Highly topical, the handbook also explores such 21st century subjects as TikTok, Brexit and artificial intelligence in the context of disability communication, areas of study that aspiring scholars are sure to encounter.

“Handbooks are meant to give the lay of the land for a field you’re studying,” Cypher said. “We look at things like representation in political talk, in social media, and a whole section on advocacy.”

Cypher co-edited the book with scholars Michael S. Jeffress of the Medical University of the Americas, Jim Ferris of The University of Toledo, and Julie-Ann Scott-Pollock of the University of North Carolina.
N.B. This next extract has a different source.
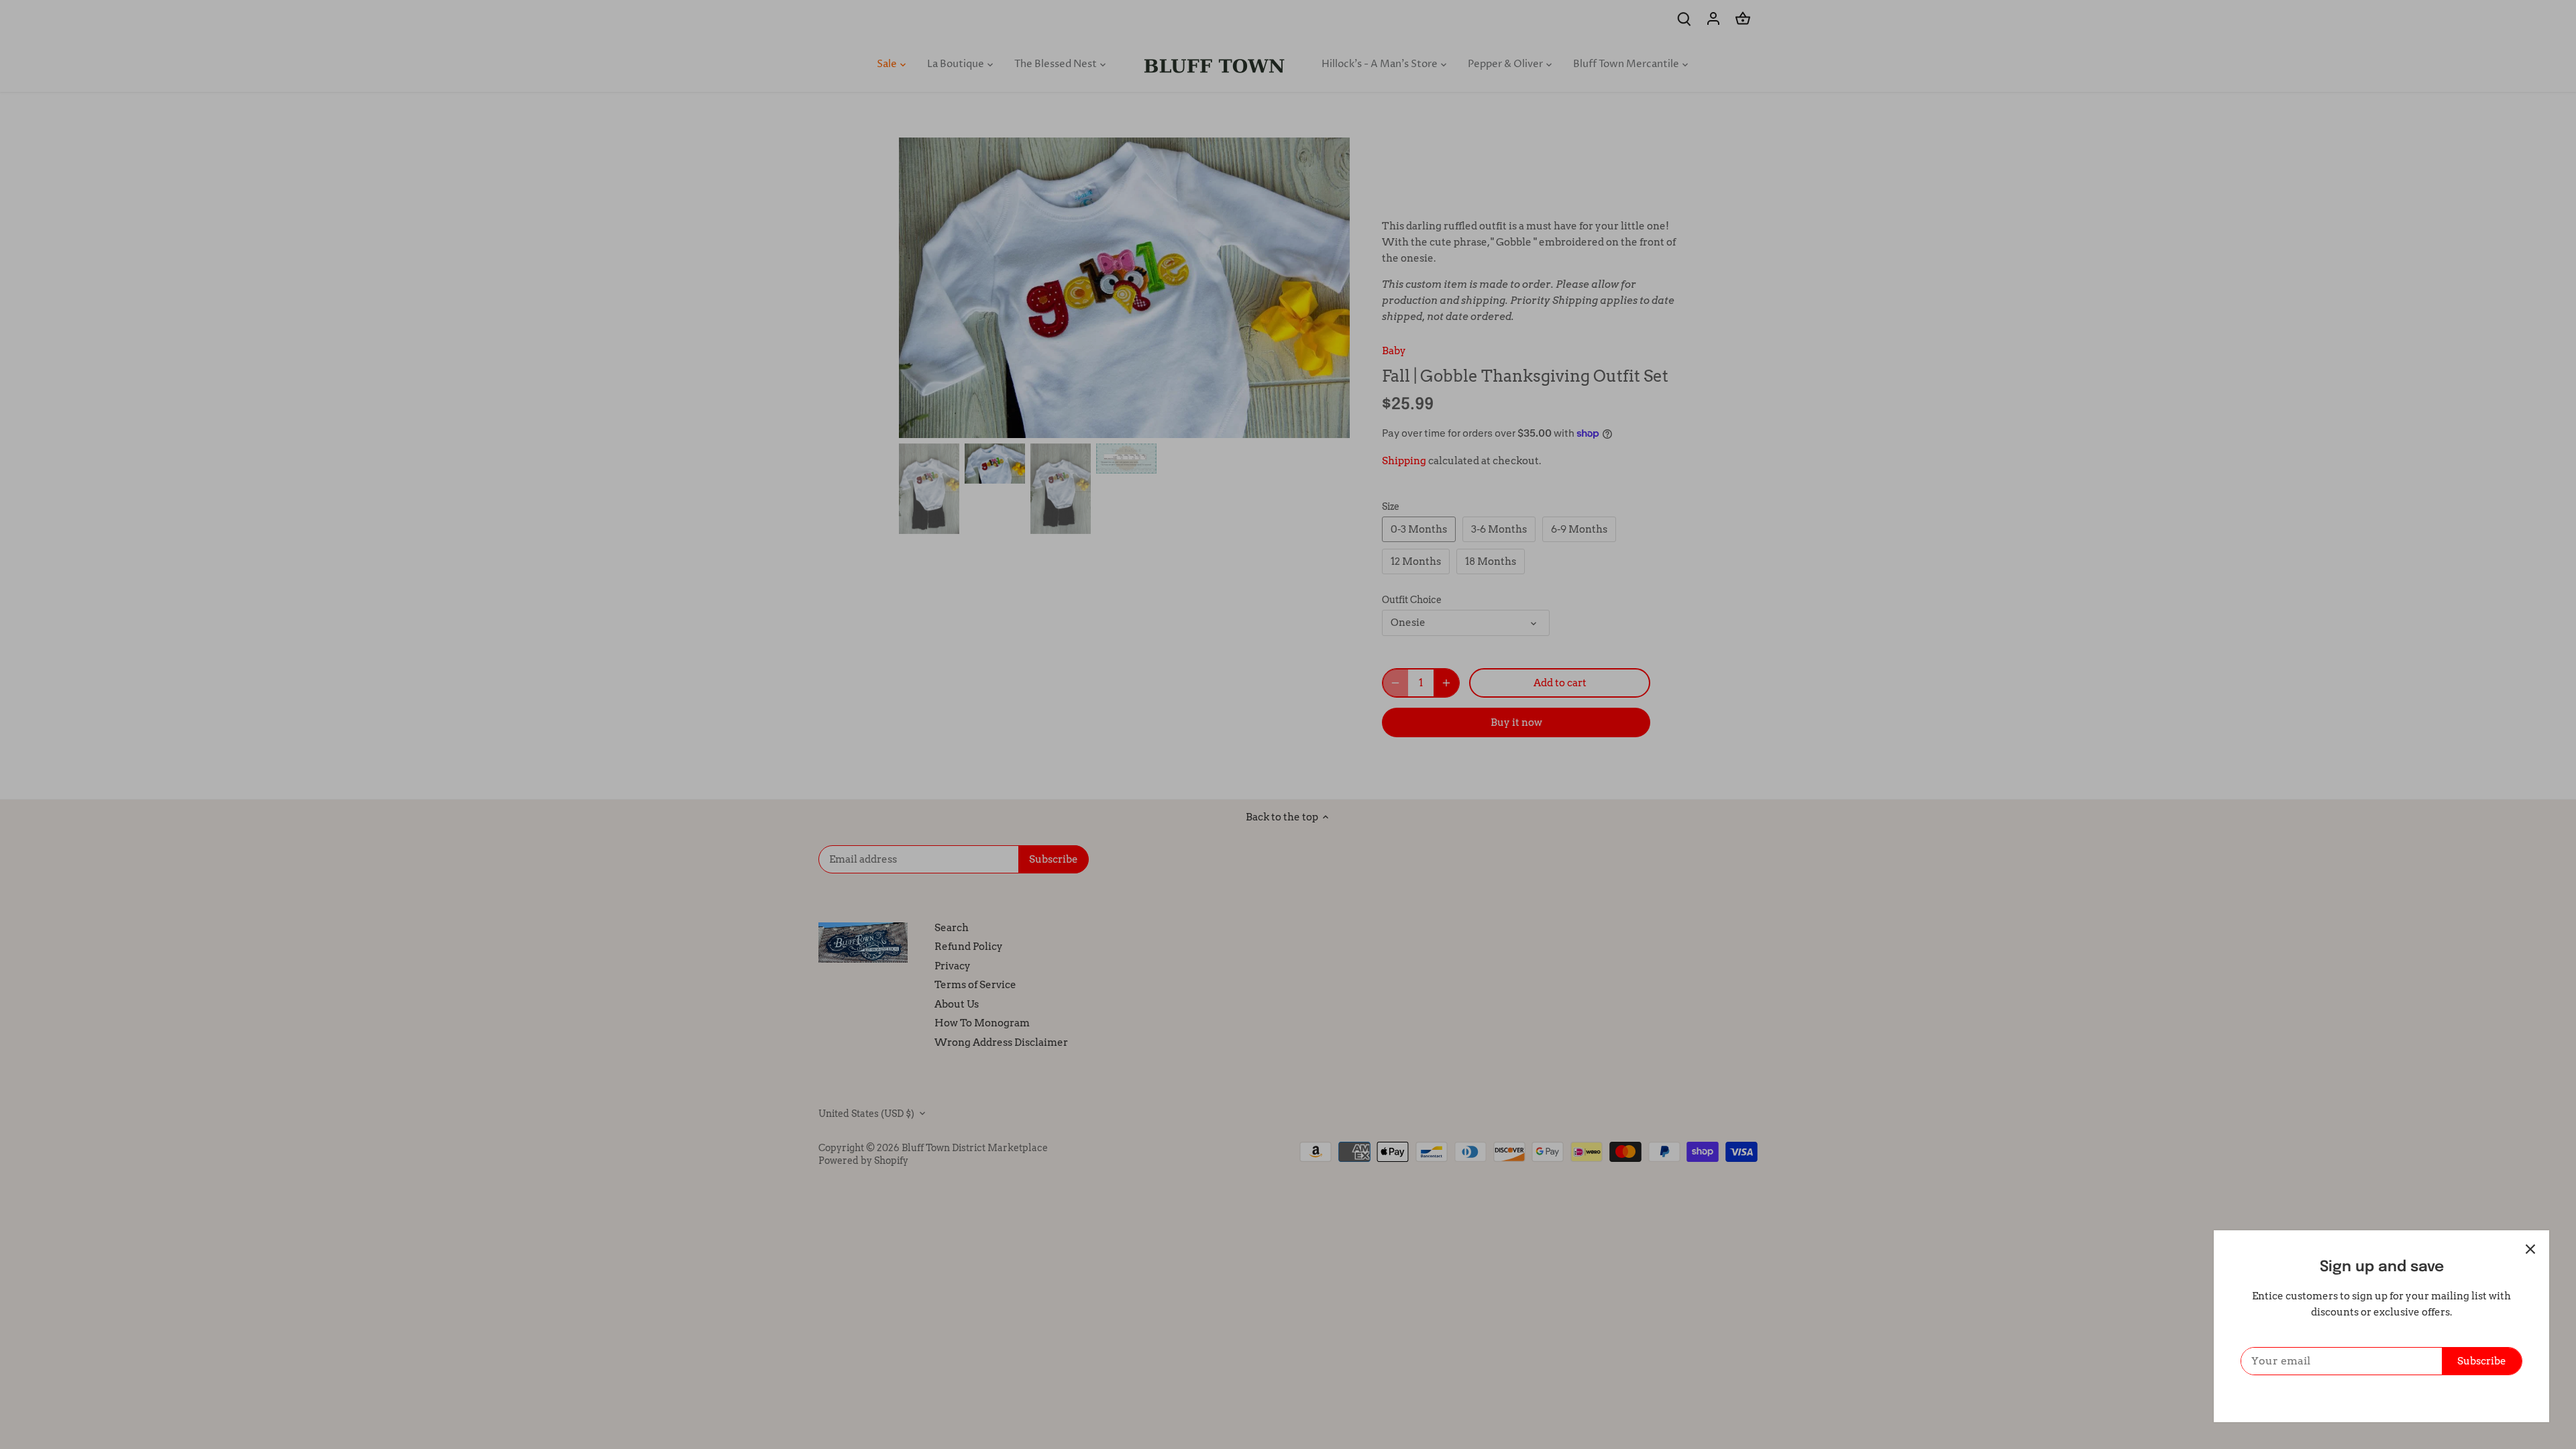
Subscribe (2481, 1361)
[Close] (2530, 1249)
She said a key challenge to editing the handbook, which is a follow up to an edition published in 2000, was narrowing a large field of inquiry into 27 chapters.

“There’s so much diversity of study in the field. We wanted to distill out the most representative examples of excellence in scholarship,” Cypher said. “Thinking of it as an anthology is helpful because it shows all of the different areas we’re trying to address.”

The Palgrave Handbook of Disability and Communication is available through Amazon or the publisher, Palgrave Macmillan.